Transition State Analogues of Plasmodium falciparum and Human Orotate Phosphoribosyltransferases

• Published in: The Journal of biological chemistry Vol. 288; no. 48; pp. 34746 - 34754
• Main Authors: Zhang, Yong, Evans, Gary B., Clinch, Keith, Crump, Douglas R., Harris, Lawrence D., Fröhlich, Richard F.G., Tyler, Peter C., Hazleton, Keith Z., Cassera, María B., Schramm, Vern L.
• Format: Journal Article
• Language: English
• Published: United States Elsevier Inc 29.11.2013; American Society for Biochemistry and Molecular Biology
• Subjects: Antimalarials - chemistry; Binding Sites; Biosynthesis; Enzyme Catalysis; Enzymology; Humans; Hydrogen Bonding; Inhibitor Design; Kinetics; Malaria; Malaria - drug therapy; Malaria - enzymology; Malaria - parasitology; Metabolic Networks and Pathways; N-Ribosyltransferases; Nucleosides; Orotate Phosphoribosyltransferase - chemistry; Orotate Phosphoribosyltransferase - genetics; Orotate Phosphoribosyltransferase - metabolism; Orotidine 5′-Monophosphate; Plasmodium; Plasmodium falciparum - chemistry; Plasmodium falciparum - enzymology; Plasmodium falciparum - metabolism; Protein Conformation; Pyrimidine; Pyrimidines - biosynthesis; Pyrimidines - chemistry; Pyrrolidines - pharmacology; Substrate Specificity; Plasmodium; Inhibitor Design; Malaria; N-Ribosyltransferases; Enzyme Catalysis; Orotidine 5′-Monophosphate; Biosynthesis; Pyrimidine
• ISSN: 0021-9258; 1083-351X
• DOI: 10.1074/jbc.M113.521955

The survival and proliferation of Plasmodium falciparum parasites and human cancer cells require de novo pyrimidine synthesis to supply RNA and DNA precursors.
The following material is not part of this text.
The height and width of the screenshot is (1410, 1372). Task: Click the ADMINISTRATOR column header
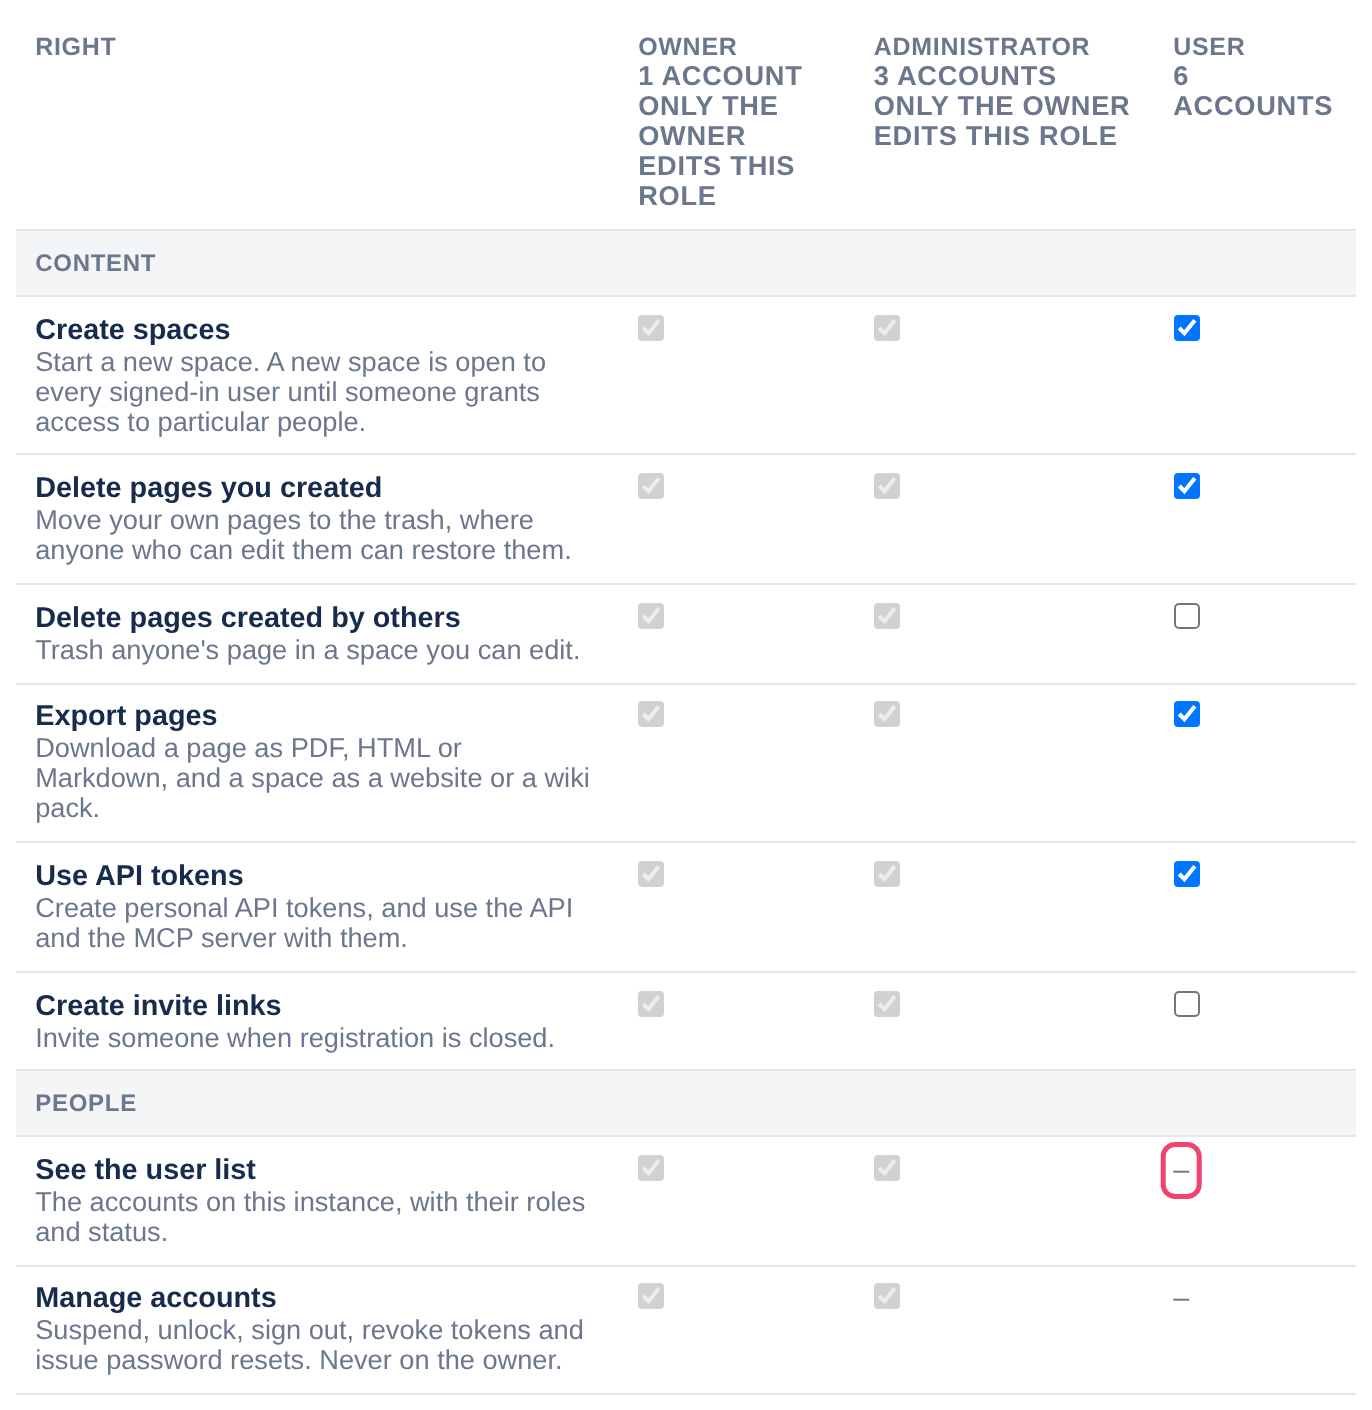click(1001, 91)
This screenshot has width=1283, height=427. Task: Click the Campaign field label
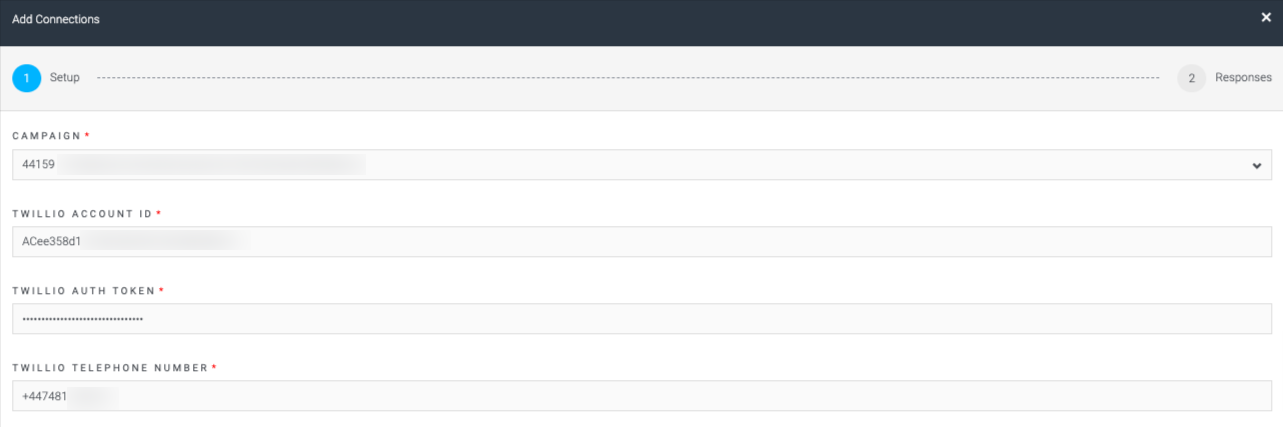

Orotate phosphoribosyltransferase (OPRT) is an indispensible component in this metabolic pathway and is a target for antimalarials and antitumor drugs. P. falciparum (Pf) and Homo sapiens (Hs) OPRTs are characterized by highly dissociative transition states with ribocation character. On the basis of the geometrical and electrostatic features of the PfOPRT and HsOPRT transition states, analogues were designed, synthesized, and tested as inhibitors. Iminoribitol mimics of the ribocation transition state in linkage to pyrimidine mimics using methylene or ethylene linkers gave dissociation constants (Kd) as low as 80 nm. Inhibitors with pyrrolidine groups as ribocation mimics displayed slightly weaker binding affinities for OPRTs. Interestingly, p-nitrophenyl riboside 5′-phosphate bound to OPRTs with Kd values near 40 nm. Analogues designed with a C5-pyrimidine carbon–carbon bond to ribocation mimics gave Kd values in the range of 80–500 nm. Acyclic inhibitors with achiral serinol groups as the ribocation mimics also displayed nanomolar inhibition against OPRTs. In comparison with the nucleoside derivatives, inhibition constants of their corresponding 5′-phosphorylated transition state analogues are largely unchanged, an unusual property for a nucleotide-binding site. In silico docking of the best inhibitor into the HsOPRT active site supported an extensive hydrogen bond network associated with the tight binding affinity. These OPRT transition state analogues identify crucial components of potent inhibitors targeting OPRT enzymes. Despite their tight binding to the targets, the inhibitors did not kill cultured P. falciparum. Background: Human and malaria orotate phosphoribosyltransferases (OPRTs) in the de novo pyrimidine biosynthesis pathway are characterized by ribocation transition states with fully dissociated leaving orotate groups. Results: Transition state analogues with varied ribocation substitutions, different linkers, and distinct leaving groups exhibited nanomolar binding affinities for the OPRT enzymes. Conclusion: Components crucial for inhibitor binding to the OPRT active sites have been identified, and powerful inhibitors were characterized. Significance: Transition state analogues of OPRTs provide new insights into the nature of potential antimalarials and anticancer agents.